I installed the new rams in dimm 1 and 3 and left the old ones in 2 and 4.
I tried the new ones by themselves in slot 2 and 4 by removing he old ones and hey work fine. However they don't work in 1 and 3 alone either.
 
Solution
Good, you should be able to POST with all 4 sticks of RAM.

It's probably not dangerous to increase the voltage with only 2 sticks; but you don't want to increase to the point you fry the RAM. You only want to raise the voltage enough to POST and achieve RAM stability.

With all 4 RAM sticks in the slots, I would incease the voltage +.1, save and exit BIOS, and reboot. I would continue doing that in +.1v increments until the computer posts. Your RAM datasheet shows the RAM should run at 2.6v +/-.1v, if cannot get it running stable at 3.0v, I think I would stop trying.
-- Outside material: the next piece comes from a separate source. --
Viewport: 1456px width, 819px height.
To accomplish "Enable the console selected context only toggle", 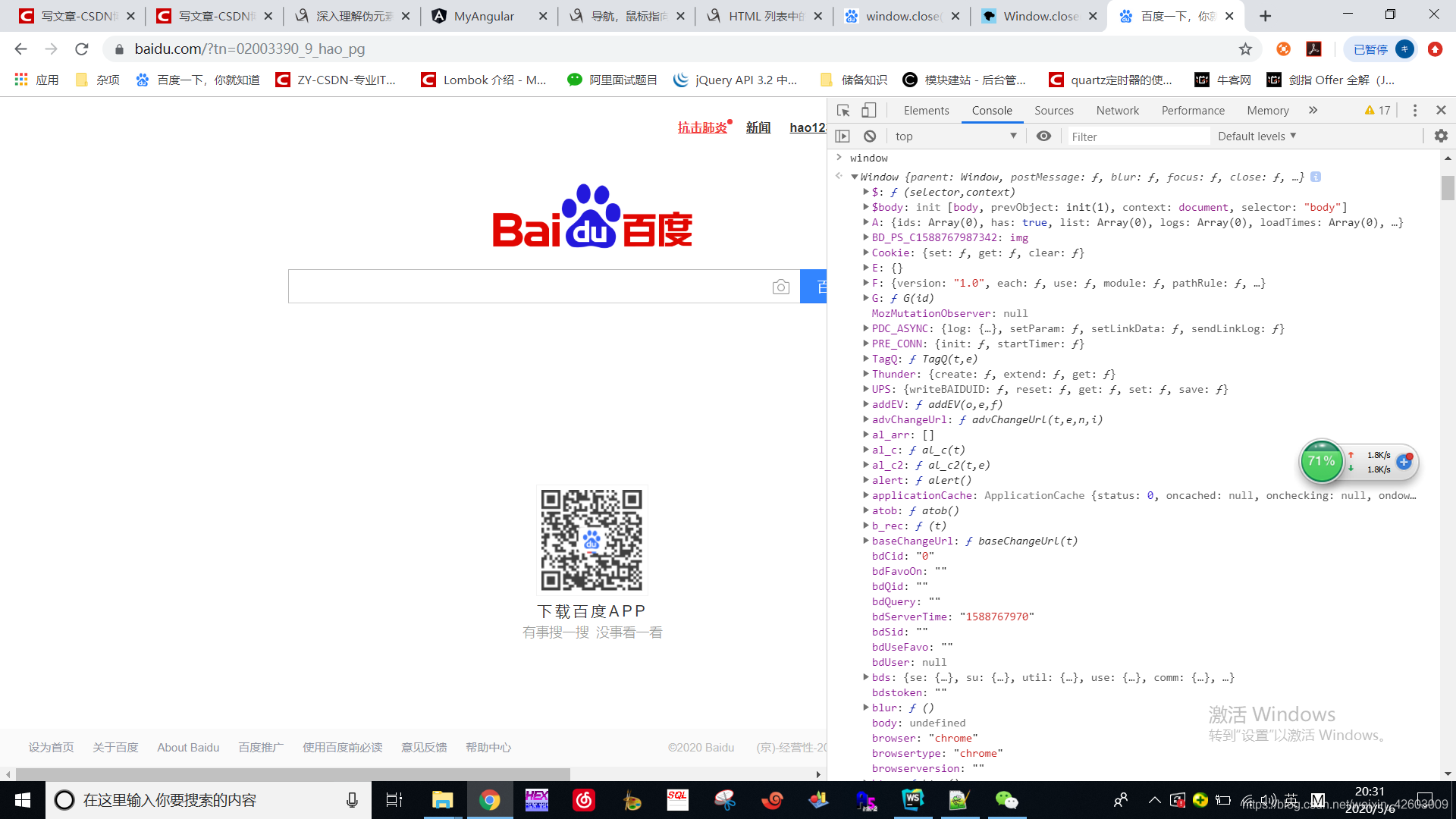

So, you've incrementaly increased the voltage and you POST, now you want to boot into memtest86+ (latest version) to test the RAM for errors...
Lots of boards don't like all 4 RAM slots populated. Ideally, you bought new RAM that is exactly the same make and model as the old RAM.

If not, the new RAM should have the same specs: speed/frequency, latencies, and voltage. If they match, enter the BIOS and slightly increase the RAM voltage, and try to boot. If no boot, increase the RAM voltage another increment, and try again.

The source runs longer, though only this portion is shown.